Mischa juga berbalik menuju kamarnya untuk mengambil mantel yang tergantung. Dia buru-buru keluar karena tak ingin membuat orang itu menunggu. Apalagi, meski malam ini tidak turun salju, namun suhunya tetap dingin.

Di luar, Mischa melihat lelaki itu sedang berdiri bersandar pada sebuah mobil hitam. Uap dari embusan napasnya mengepul di depan wajahnya. Dari caranya berdiri, lelaki itu tampak angkuh. Sorot matanya dingin, sanggup membuat siapapun yang ditatapnya tercengang dan sedikit terintimidasi.
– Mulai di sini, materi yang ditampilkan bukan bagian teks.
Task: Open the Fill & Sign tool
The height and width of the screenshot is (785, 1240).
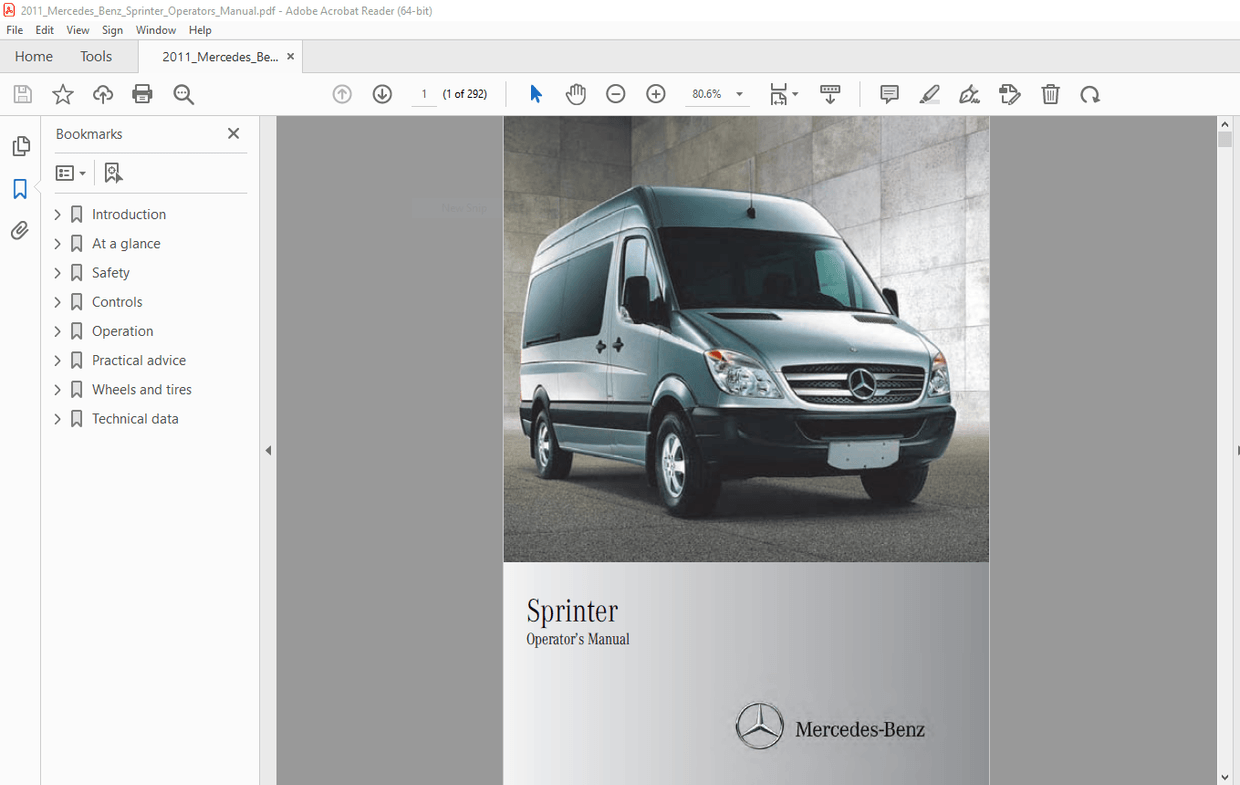Action: [x=969, y=93]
Mischa baru melangkah sebanyak dua langkah, pemuda itu sudah mengangkat kepalanya dan berbalik tanpa menatap Mischa. "Masuk." Tanpa membukakan pintu bagian penumpang, Skylar masuk ke bagian pengemudi.
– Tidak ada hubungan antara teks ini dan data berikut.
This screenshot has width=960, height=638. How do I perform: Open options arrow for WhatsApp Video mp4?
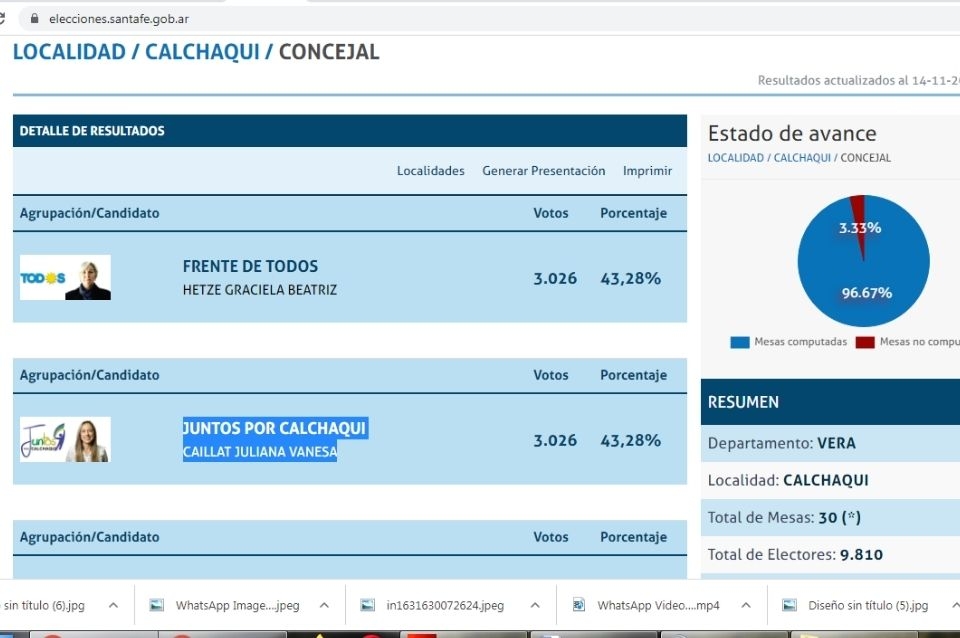pos(745,605)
Tak berapa lama, mobil pun menyala dan bergerak pergi dari sana. Meski di dalamnya ada dua orang, tapi suasana sangat sunyi karena tak ada yang bicara. Skylar sudah cukup berbaik hati membiarkan seorang pelacur naik ke mobilnya. Itu adalah sebuah hal yang sangat langka, karena Skylar sebelumnya sama sekali tidak akan membiarkan pekerja rendahan itu menyentuh barangnya. Kemudian, sebagai seseorang yang memiliki perasaan lebih superior, dia tak merasa punya kewajiban untuk mengajak penumpang di sebelahnya bicara.

Di sisi lain, Mischa merasa amat tidak nyaman. Gadis itu berusaha mengalihkan pikirannya dengan melihat pemandangan melalui kaca, meski pemandangannya tak istimewa sama sekali. Dia tidak menyangkal kalau masih ada perasaan takut dan trauma yang tersisa dalam hatinya. Dia takut jika pemuda di sebelahnya memperlakukannya dengan kasar seperti waktu itu. Mischa masih bisa mengingat rasa sakitnya. Dia bahkan tidak bisa berjalan dengan normal setelahnya dan harus istirahat selama dua hari.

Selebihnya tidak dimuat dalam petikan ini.